### Task brief
Set down, please, the line that contains "Given: Open the Options tab" and every line that follows it to the end of the records, exactly; do not include pictures.
== Segment start ==
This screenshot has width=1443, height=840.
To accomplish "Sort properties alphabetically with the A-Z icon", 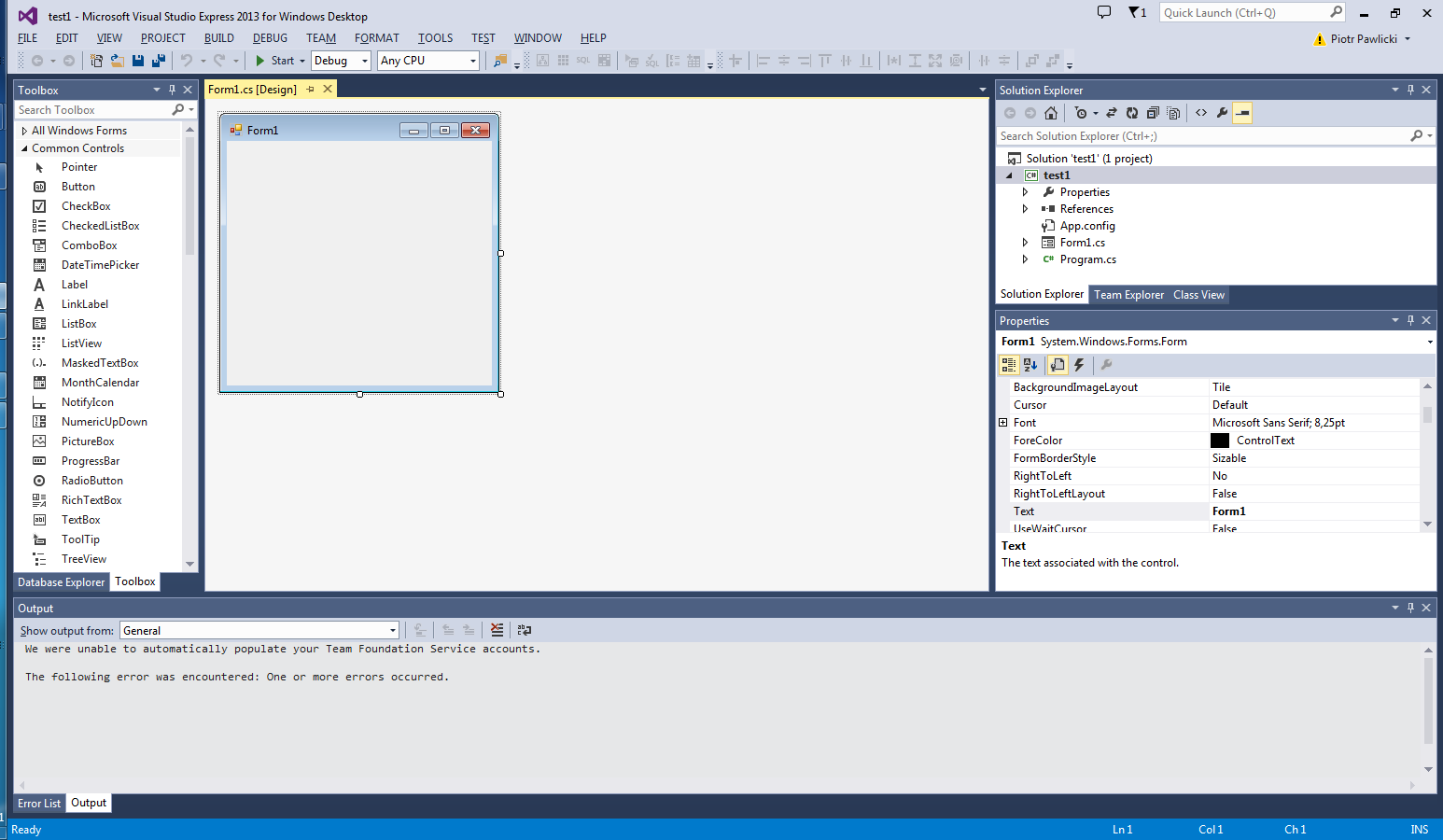I will 1030,365.
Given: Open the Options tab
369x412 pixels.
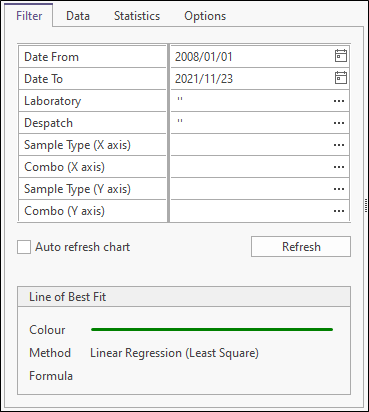Looking at the screenshot, I should pyautogui.click(x=205, y=16).
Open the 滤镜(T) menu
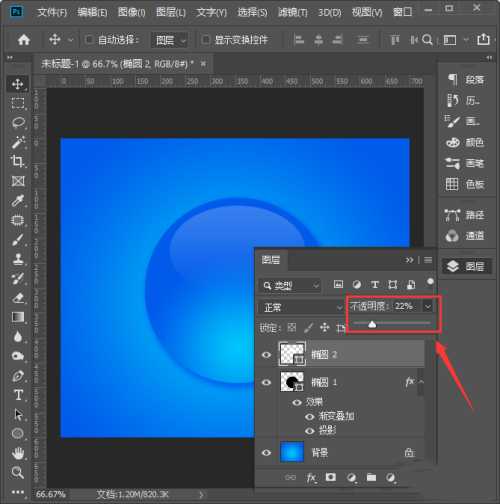500x504 pixels. (x=293, y=13)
== Segment end ==
### Solution to the exercise
Given: Open the Options tab
369x412 pixels.
Looking at the screenshot, I should pyautogui.click(x=205, y=16).
Open the 滤镜(T) menu
500x504 pixels. (x=293, y=13)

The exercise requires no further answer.